Gianluigi Guercia / AFP - Getty Images
Egyptian army tanks are deployed outside the presidential palace in Cairo on Thursday.
Editor's note: This story includes a correction.
Updated at 7:25 a.m. ET: CAIRO — Many hailed the emergence of civilian rule in Egypt when then recently elected Islamist President Mohammed Morsi ordered the country’s armed forces back to their barracks in August, after they had led the county for close to a year and a half.
But within months, the same military was functioning as the country's auxiliary police force, ensuring the safety and integrity of the upcoming constitutional referendum, and protecting the presidency — both physically by guarding the palace and politically by acting as an intermediary to diffuse political tensions between Islamists and the opposition.
Meanwhile, the newly drafted and disputed constitution that will be up for a vote on Saturday changes little about the military's role in the state. In fact, it preserves the ability of the military to try civilians in military courts. It also maintains the secretive budget of the armed forces, which eats up a sizable chunk of the state’s coffers.
So, as Egypt lurches through a crisis pitting the country's president and his Islamist supporters against opposition forces, observers are working to figure out what exactly the country’s powerful military will do next.
The dispute over a controversial decree giving Morsi near absolute powers reached a crescendo on Dec. 11, when protesters opposing the president's decision circled the presidential palace. Morsi supporters, mainly from the Muslim Brotherhood and other Islamist parties, took to the streets in counter protests. They, too headed to the palace, only this time to confront the president’s opponents. What ensued were deadly clashes that left at least eight people dead and more than 700 injured.
NBC's Ayman Mohyeldin is outside the presidential palace in Cairo where hundreds of thousands are protesting what they say is an unjust constitution. They want to delay a vote on the current draft of the constitution now scheduled for December 15.
Amid the turmoil and after standing on the sidelines, the powerful armed forces weighed in and issued their first political statement since Morsi was elected on June 24.
“Anything other than [dialogue] will force us into a dark tunnel with disastrous consequences, something which we won't allow to happen,” the statement read. The call for dialogue may have struck some as a surprise because it came from an institution that served as the backbone of the country's authoritarian regimes for six decades.
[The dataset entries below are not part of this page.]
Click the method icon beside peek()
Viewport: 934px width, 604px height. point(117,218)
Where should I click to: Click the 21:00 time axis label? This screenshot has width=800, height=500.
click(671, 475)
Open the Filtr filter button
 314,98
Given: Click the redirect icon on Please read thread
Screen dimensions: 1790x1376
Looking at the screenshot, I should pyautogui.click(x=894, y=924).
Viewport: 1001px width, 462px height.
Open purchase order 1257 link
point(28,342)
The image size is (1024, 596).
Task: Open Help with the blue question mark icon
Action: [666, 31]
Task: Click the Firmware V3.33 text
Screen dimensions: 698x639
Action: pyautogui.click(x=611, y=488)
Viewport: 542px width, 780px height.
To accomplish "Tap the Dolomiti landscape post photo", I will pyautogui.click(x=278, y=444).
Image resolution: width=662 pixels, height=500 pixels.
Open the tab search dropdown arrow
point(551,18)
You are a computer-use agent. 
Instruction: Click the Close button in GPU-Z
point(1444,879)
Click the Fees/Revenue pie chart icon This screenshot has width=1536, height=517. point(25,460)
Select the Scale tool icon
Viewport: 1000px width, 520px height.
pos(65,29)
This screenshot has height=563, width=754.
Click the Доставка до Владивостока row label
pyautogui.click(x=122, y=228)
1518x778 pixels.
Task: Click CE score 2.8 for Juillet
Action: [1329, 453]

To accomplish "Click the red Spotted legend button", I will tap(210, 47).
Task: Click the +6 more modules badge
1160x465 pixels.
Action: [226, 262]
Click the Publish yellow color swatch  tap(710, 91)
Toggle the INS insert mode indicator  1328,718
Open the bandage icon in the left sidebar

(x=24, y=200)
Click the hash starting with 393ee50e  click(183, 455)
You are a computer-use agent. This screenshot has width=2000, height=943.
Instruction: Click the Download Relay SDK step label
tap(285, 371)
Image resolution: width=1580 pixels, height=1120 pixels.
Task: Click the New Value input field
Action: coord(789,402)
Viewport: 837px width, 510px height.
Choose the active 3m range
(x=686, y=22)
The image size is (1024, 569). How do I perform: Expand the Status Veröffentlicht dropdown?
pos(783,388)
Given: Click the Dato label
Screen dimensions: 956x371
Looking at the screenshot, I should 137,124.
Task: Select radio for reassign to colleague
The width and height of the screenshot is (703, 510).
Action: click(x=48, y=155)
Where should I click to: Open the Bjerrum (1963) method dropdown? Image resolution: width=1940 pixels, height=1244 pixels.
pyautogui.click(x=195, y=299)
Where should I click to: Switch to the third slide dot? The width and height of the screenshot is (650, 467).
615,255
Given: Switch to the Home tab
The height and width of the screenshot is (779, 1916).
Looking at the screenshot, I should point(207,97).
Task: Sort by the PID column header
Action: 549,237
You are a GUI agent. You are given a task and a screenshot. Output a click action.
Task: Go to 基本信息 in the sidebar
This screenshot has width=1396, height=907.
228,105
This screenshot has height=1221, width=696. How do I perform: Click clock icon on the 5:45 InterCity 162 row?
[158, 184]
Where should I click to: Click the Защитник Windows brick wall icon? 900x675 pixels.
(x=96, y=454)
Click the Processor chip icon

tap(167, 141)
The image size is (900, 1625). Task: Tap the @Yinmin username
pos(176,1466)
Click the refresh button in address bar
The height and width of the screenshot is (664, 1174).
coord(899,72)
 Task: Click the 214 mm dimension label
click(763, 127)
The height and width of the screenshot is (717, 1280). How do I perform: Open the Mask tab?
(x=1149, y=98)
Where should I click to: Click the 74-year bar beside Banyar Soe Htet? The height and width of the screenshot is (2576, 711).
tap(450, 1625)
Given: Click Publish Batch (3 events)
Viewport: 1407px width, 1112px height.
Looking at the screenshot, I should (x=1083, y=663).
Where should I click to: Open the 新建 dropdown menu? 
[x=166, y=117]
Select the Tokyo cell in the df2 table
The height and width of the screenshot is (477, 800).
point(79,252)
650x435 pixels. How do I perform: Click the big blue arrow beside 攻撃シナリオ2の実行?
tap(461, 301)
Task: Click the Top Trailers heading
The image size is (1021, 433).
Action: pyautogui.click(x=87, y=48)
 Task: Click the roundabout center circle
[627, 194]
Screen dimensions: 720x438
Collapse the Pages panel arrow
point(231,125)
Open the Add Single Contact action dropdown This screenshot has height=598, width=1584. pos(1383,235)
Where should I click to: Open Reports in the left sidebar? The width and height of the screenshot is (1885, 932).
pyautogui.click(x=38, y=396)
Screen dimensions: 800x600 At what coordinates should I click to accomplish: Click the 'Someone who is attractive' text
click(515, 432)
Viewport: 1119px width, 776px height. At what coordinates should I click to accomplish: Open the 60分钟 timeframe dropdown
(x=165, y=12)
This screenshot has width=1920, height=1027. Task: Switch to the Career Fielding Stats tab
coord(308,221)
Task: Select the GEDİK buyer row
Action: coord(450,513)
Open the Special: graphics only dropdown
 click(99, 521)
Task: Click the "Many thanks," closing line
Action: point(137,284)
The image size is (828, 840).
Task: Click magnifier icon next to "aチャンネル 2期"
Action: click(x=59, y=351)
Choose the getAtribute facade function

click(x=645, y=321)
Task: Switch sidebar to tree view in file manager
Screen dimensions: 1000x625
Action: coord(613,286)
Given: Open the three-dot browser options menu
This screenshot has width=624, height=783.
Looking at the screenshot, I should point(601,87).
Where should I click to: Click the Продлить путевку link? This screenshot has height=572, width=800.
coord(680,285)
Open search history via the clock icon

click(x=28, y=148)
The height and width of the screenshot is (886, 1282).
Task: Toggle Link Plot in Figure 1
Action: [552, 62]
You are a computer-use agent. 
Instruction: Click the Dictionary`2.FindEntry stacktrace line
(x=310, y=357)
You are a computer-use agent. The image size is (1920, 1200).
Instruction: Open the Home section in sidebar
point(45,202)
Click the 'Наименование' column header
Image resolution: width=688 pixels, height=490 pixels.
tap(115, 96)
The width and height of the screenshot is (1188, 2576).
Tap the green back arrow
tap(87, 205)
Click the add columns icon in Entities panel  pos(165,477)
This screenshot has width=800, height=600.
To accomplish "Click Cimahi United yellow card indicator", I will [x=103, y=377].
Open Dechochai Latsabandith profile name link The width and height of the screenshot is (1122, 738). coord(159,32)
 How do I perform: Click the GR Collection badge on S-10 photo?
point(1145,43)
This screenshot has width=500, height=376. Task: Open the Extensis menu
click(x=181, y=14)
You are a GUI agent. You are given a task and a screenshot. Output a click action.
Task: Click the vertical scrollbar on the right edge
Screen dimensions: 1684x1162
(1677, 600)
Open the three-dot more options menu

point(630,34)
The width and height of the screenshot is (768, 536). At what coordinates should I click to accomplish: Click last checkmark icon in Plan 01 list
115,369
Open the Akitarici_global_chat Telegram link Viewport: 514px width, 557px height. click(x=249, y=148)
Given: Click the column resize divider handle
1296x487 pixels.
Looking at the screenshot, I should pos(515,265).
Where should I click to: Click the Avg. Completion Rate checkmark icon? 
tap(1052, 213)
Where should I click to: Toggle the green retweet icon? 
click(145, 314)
Then late Sunday night, Morsi issued a decree granting the country's military law enforcement powers, essentially giving the armed forces the legal authority to act as the country's police force. The military was allowed to arrest and detain civilians in the run up to the key constitutional referendum starting Saturday. It was also tasked with securing the thousands of polling stations around the country, meaning its job was to secure the integrity and safety of the voting process and the voters.
The move has drawn sharp criticism from Human Rights Watch, an international organization, which said the military's emergence as a law enforcement authority raises serious human rights concerns.
Islamist forces, however, remain skeptical of the military. After all, for decades it was the country's senior internal security leadership in conjunction with the military that hunted down Islamist leaders, jailing them and torturing them under strongman Hosni Mubarak and his predecessors.
Opponents of Egypt President Morsi say he's betraying the revolution, but his supporters say he wants to guarantee human rights with a controversial referendum on a new constitution. NBC's John Ray went onto the streets of Cairo to hear from both sides of the deepening divide.
What Egypt's military wants
The military, which had recoiled back to its bases after it led the country for nearly 18 months following the revolution that toppled Mubarak, remains skeptical, too.
"They have not been neutral. While appearing to be sympathetic to the protesters' demands, they remain suspicious of popular mobilization's ability to induce change that goes beyond their control," said Joshua Stacher, a fellow at the Woodrow Wilson Center and author of "Adaptable Autocrats."
The military is also not standing on the sidelines and will likely remain the last arbiter of Egypt’s politics. Any appearance to the contrary is a result of the armed forces being "intentionally opaque," Stacher said.
"I don't believe that they have a plan worked out. Rather, they are waiting to see how the situation evolves before deciding what is the best course of action," he added.
Marco Longari / AFP - Getty Images
Egyptian soldiers stand in line as anti-Morsi protesters stand on top of a barricade erected by the army to protect the Presidential Palace in Cairo on Tuesday.
The best course of action may just be revealing itself. The proposed constitution also stipulates that future defense ministers must be officers.
But the real test of power, Stacher and others argue, will be whether the military retains control over its vast economic empire and secretive budget under a new constitution.
"The military prefers to remain behind the curtain influencing events," he said. "They also have the constitution that they want in terms of securing their interests. They would prefer that the constitution pass, they stay formally out of politics, and the protesters go home."